COMPLETE THE FOLLOWING ▸
- 1) Which places are named in the report on the Warsaw Uprising commemoration?
- 2) Can you summarize the report on the Warsaw Uprising commemoration in two sentences?
- 3) Resume the report on the Warsaw Uprising commemoration after its final sentence.

EXTRACT TO READ ▸

⟨

New York, N.Y. .. When the Germans were in the process of killing 200,000 freedom fighters in World War II’s Warsaw Uprising of August, 1944, Walter (Wladyslaw) Bloniarz (far right) was the kind of Polish fighter the Russian Communists wanted dead the most.

The Polish American Congress and the rest of New York’s Polish American community commemorated this tragic and bloody moment in Poland’s history with a memorial mass at St. Stanislaus Bishop & Martyr Church in New York City’s East Village.
 
Concurrent with the solemn observance, the Congress continued its 2009 Voter Registration Drive outside the church.
 
As he fills out the official voter registration form that will allow him to vote in this year’s race for Mayor of New York, Mr. Bloniarz is shown wearing the same kind of arm band he wore in 1944 while a teenage courier for Poland’s civilian Home Army (Armia Krajowa).

⟩

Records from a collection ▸
⟨

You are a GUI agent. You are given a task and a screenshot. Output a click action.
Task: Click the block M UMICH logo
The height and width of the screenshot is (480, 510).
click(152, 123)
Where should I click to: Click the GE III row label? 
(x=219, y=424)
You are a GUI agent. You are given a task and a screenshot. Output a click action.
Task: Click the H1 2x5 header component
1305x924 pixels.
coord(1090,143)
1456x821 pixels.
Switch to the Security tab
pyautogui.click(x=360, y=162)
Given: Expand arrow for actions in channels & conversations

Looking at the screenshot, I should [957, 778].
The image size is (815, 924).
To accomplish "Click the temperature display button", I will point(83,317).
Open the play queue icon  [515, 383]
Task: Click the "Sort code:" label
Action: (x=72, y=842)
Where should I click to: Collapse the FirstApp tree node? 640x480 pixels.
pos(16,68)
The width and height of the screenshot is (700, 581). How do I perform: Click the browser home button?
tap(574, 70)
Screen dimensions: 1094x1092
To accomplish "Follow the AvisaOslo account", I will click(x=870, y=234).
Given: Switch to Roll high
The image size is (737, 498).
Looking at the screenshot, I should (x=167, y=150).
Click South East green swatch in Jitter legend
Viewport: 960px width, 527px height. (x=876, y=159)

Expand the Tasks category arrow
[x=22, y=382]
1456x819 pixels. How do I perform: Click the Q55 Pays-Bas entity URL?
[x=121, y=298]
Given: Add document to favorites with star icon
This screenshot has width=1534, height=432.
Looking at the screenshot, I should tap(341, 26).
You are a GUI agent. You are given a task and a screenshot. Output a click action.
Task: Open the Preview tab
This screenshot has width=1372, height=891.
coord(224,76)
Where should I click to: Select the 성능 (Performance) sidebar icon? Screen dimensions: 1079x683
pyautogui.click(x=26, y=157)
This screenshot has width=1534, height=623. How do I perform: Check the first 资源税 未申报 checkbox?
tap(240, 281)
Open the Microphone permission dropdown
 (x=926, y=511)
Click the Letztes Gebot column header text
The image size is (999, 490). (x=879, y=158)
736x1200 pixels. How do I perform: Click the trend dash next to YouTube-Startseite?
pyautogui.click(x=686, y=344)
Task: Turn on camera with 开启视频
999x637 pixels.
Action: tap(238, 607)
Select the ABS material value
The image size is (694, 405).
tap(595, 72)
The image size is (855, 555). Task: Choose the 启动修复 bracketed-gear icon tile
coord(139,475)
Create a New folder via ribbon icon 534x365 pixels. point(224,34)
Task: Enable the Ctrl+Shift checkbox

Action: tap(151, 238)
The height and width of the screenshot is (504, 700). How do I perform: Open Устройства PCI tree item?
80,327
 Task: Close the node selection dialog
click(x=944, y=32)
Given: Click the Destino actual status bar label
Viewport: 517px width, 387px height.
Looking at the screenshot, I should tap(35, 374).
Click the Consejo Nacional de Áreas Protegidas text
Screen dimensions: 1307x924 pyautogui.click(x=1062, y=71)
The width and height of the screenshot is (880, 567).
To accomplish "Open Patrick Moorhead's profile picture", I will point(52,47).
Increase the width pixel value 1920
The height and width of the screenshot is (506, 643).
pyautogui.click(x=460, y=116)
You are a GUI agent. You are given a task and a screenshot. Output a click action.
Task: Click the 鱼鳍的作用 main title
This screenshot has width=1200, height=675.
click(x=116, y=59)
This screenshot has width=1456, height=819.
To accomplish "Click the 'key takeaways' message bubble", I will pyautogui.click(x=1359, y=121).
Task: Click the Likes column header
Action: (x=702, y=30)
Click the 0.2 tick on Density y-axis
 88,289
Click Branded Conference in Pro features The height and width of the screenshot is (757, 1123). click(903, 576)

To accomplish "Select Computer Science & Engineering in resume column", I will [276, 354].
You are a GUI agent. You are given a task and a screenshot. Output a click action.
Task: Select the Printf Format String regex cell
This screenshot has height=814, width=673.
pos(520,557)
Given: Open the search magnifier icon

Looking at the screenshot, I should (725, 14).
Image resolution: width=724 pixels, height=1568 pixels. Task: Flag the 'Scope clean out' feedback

⟩

TASK RESPONSES ▸
- 1) New York (New York City), Warsaw, Poland, St. Stanislaus Bishop & Martyr Church, and the East Village.

- 2) The Polish American Congress and New York's Polish American community marked the 1944 Warsaw Uprising with a memorial mass at St. Stanislaus Bishop & Martyr Church in the East Village, while the Congress continued its 2009 Voter Registration Drive outside. Walter (Wladyslaw) Bloniarz, once a teenage courier for Poland's Home Army, is shown filling out a voter registration form while wearing the same kind of arm band he wore in 1944.

- 3)
Helping him and other Polish Americans to complete their forms are: (from left to right) Frank Milewski, president of the Downstate N.Y. Division of the Polish American Congress; an unnamed parishioner of St. Stanislaus; Chris Rybkiewicz, chairman of the PAC’s Voter Registration Committee; Marion Brzozowski; Richard Brzozowski, president of the PAC’s Long Island Chapter and Mr. Bloniarz.
 
With the Allies landing in Normandy just two months earlier and beginning to push the Germans eastward, Warsaw’s civilian soldiers like Bloniarz saw a chance to strike a mortal blow against the enemy right in their own capitol city of Warsaw.
 
It appeared to be an opportune moment, especially with the Russians driving back the retreating Germans and arriving at the outskirts of Warsaw.
 
Even though the Poles could never fully trust the Russians, the Americans and the British expressed their personal confidence in Stalin’s value as an ally.
 
But, contrary to American and British expectations, the Russian Army parked itself outside the city limits and did nothing to help the Poles. They even impeded American and British attempts to aid the freedom fighters and civilians of Warsaw.
 
“They just sat there outside Warsaw and wanted to watch the Germans kill us,” said Bloniarz.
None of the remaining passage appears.